There are three ways to build an IoT product based on a popular microcontroller or microprocessor, like the ARM Cortex-M range or the ARM Cortex-A range. You could code it all in assembly code. Nothing stopping you from doing that! However, it might be more efficient to use a higher-level language like C. So the second way is to use C on bare metal, meaning you control everything from the moment the processor boots. You need to handle all the interrupts, the I/O, all the networking etc. It is possible, but it is going to be painful!
The third way is to use an established Real-Time Operating System (RTOS) and its supporting ecosystem. There are several to choose from including FreeRTOS and mbed OS. The former is a popular third-party OS that supports a wide range of processors and boards, while the latter is ARM’s architected platform which offers more than just an OS and includes solutions for many of the different aspects of IoT. Both are open source.
The advantage of ARM’s solution is that the ecosystems covers not only developing software for the IoT board, but also solutions for device deployment, firmware upgrades, encrypted communications, and even server software for the cloud. There are also technologies like uVisor, a self-contained software hypervisor that creates independent secure domains on ARM Cortex-M3 and M4 micro-controllers. uVisor increases resilience against malware and protects secrets from leaking even among different parts of the same application.
Even if a smart device doesn’t use an RTOS, there are still lots of frameworks available to ensure that IoT security isn’t overlooked.
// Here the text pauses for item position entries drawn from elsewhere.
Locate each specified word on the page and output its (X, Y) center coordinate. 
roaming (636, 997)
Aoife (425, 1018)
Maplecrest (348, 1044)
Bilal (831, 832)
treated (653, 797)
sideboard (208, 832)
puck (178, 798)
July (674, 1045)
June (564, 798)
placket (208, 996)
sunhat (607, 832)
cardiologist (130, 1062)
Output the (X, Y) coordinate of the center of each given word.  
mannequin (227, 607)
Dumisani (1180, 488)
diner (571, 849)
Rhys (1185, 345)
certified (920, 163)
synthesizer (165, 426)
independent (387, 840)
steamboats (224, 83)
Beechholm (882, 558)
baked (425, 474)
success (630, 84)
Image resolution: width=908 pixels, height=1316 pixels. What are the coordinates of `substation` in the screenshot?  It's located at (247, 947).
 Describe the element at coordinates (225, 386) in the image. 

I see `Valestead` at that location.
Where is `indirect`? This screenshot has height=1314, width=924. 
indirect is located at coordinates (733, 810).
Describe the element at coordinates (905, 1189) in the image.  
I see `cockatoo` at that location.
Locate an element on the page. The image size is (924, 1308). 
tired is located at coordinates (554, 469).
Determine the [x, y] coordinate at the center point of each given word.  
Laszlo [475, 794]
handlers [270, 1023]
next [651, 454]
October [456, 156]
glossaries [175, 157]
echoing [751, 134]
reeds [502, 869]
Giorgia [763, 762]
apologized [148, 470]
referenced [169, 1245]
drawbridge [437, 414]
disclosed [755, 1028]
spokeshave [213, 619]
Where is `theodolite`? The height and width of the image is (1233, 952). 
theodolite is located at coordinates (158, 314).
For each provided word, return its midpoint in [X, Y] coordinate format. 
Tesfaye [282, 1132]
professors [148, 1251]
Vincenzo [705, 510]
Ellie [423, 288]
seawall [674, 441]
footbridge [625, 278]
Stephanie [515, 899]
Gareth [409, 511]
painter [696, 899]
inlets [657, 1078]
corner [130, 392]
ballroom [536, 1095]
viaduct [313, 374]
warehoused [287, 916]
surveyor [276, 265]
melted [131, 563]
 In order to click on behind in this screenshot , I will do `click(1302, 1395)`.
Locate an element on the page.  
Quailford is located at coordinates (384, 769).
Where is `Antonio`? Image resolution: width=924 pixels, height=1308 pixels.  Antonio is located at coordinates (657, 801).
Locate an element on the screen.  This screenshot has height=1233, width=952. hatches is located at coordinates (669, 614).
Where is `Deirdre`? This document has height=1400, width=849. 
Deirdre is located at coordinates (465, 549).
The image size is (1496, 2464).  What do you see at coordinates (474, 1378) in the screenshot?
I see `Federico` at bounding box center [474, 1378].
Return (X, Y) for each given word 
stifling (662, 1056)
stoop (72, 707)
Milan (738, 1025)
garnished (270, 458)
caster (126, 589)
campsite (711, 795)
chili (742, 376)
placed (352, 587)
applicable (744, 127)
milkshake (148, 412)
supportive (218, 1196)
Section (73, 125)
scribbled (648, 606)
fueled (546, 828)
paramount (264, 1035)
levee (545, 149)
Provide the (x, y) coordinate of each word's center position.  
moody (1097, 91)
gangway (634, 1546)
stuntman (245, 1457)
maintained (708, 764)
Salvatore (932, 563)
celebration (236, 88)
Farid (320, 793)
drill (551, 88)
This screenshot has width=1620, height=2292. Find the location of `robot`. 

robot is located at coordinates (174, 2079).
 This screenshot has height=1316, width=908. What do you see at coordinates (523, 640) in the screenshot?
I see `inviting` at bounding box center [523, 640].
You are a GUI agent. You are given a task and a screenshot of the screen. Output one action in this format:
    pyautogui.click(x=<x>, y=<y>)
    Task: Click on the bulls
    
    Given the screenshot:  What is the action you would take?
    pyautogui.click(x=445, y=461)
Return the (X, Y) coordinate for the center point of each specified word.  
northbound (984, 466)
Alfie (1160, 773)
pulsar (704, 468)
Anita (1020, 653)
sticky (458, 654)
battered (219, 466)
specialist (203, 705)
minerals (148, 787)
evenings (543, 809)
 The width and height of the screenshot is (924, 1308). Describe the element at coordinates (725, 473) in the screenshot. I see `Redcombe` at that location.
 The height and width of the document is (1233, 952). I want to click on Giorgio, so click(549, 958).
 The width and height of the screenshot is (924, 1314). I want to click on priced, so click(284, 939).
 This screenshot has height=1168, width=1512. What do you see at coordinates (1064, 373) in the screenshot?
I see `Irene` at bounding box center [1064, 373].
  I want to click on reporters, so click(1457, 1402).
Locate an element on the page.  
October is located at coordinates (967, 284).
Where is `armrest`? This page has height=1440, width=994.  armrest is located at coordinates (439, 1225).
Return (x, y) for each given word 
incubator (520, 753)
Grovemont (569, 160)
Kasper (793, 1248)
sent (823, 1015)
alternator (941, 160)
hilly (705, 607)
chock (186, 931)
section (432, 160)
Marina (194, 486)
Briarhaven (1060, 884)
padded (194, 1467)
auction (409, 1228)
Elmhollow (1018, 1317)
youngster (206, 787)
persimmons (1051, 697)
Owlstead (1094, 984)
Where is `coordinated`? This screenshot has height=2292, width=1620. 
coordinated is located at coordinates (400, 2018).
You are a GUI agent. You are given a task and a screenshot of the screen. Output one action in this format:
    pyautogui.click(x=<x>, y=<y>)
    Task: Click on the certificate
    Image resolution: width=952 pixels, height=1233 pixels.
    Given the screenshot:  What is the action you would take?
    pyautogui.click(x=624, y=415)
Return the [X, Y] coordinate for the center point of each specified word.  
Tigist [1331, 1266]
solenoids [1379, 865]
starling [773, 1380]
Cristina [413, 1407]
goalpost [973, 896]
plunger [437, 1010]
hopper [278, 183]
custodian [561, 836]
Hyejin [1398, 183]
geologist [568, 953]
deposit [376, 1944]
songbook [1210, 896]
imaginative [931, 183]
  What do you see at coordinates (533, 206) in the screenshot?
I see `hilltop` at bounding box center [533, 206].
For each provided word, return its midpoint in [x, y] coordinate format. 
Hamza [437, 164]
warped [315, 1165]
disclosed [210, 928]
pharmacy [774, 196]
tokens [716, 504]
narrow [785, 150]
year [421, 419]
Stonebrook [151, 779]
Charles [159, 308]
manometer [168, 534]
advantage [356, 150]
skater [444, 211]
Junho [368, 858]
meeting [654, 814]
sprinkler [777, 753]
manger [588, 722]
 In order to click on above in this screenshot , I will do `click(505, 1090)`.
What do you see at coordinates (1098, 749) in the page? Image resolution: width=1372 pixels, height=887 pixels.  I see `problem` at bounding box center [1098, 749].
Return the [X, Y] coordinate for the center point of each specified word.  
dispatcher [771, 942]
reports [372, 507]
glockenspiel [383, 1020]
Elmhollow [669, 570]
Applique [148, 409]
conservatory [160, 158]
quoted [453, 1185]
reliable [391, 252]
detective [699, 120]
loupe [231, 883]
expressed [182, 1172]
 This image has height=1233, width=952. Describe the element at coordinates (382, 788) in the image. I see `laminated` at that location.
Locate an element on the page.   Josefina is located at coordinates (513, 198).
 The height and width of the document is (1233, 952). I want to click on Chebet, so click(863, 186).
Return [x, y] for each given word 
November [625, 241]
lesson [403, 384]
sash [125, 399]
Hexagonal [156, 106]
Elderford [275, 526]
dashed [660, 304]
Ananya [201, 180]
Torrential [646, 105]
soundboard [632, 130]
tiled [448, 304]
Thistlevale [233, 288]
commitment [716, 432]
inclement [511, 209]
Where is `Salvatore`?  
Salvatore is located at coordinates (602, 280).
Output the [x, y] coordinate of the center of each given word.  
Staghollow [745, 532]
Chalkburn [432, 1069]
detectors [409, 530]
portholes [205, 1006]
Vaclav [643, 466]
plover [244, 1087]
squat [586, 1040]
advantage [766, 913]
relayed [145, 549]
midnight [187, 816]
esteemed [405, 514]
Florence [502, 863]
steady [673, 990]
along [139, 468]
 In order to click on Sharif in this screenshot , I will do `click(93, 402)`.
For example, the Nordic Semiconductor Thingy:52 includes a mechanism for updating its firmware via Bluetooth (see point six of the IoT checklist above). Nordic has also published sample source code for the Thingy:52 itself as well as sample apps for Android and iOS.
The key to IoT security is to change the mindset of the developers and to inform consumers of the dangers of buying insecure devices. The technology is there and there is really no barrier to getting hold of that technology. For example, during 2015, ARM bought the company that made the popular PolarSSL library just so it could make it free in mbed OS. Now, secure communications is included in mbed OS for any developer to use free-of-charge. What more can you ask for?
I don’t know if some form of legislation is required in the EU or in North America to force OEMs to improve IoT security in their products, I hope not, but in a world where billions of devices are going to be connected to the internet and in turn somehow connect with us, we need to ensure that the IoT products of the future are secure.